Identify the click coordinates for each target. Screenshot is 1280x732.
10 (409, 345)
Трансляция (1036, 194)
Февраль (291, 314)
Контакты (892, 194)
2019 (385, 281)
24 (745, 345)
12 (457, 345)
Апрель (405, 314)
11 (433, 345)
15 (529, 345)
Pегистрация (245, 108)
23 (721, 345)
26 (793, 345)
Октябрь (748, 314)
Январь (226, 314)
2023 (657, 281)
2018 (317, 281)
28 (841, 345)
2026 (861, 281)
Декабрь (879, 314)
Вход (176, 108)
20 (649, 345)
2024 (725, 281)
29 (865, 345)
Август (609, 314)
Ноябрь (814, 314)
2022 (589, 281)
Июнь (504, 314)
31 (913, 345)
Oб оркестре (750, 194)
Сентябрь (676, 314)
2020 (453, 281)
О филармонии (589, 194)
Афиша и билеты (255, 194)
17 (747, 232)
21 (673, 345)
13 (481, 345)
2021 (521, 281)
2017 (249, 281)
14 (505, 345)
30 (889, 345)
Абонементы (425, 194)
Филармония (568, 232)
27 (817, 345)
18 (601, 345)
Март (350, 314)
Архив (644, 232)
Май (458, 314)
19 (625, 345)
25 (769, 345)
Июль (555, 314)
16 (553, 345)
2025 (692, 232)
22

= = = =

Exercise instructions:
Could you output every row above again, unchanged and in the same order?

Solution for this problem:
Identify the click coordinates for each target. Screenshot is 1280x732.
10 (409, 345)
Трансляция (1036, 194)
Февраль (291, 314)
Контакты (892, 194)
2019 (385, 281)
24 (745, 345)
12 (457, 345)
Апрель (405, 314)
11 (433, 345)
15 (529, 345)
Pегистрация (245, 108)
23 (721, 345)
26 (793, 345)
Октябрь (748, 314)
Январь (226, 314)
2023 (657, 281)
2018 (317, 281)
28 (841, 345)
2026 (861, 281)
Декабрь (879, 314)
Вход (176, 108)
20 (649, 345)
2024 (725, 281)
29 (865, 345)
Август (609, 314)
Ноябрь (814, 314)
2022 (589, 281)
Июнь (504, 314)
31 (913, 345)
Oб оркестре (750, 194)
Сентябрь (676, 314)
2020 (453, 281)
О филармонии (589, 194)
Афиша и билеты (255, 194)
17 (747, 232)
21 (673, 345)
13 (481, 345)
2021 (521, 281)
2017 (249, 281)
14 (505, 345)
30 (889, 345)
Абонементы (425, 194)
Филармония (568, 232)
27 (817, 345)
18 (601, 345)
Март (350, 314)
Архив (644, 232)
Май (458, 314)
19 (625, 345)
25 (769, 345)
Июль (555, 314)
16 (553, 345)
2025 (692, 232)
22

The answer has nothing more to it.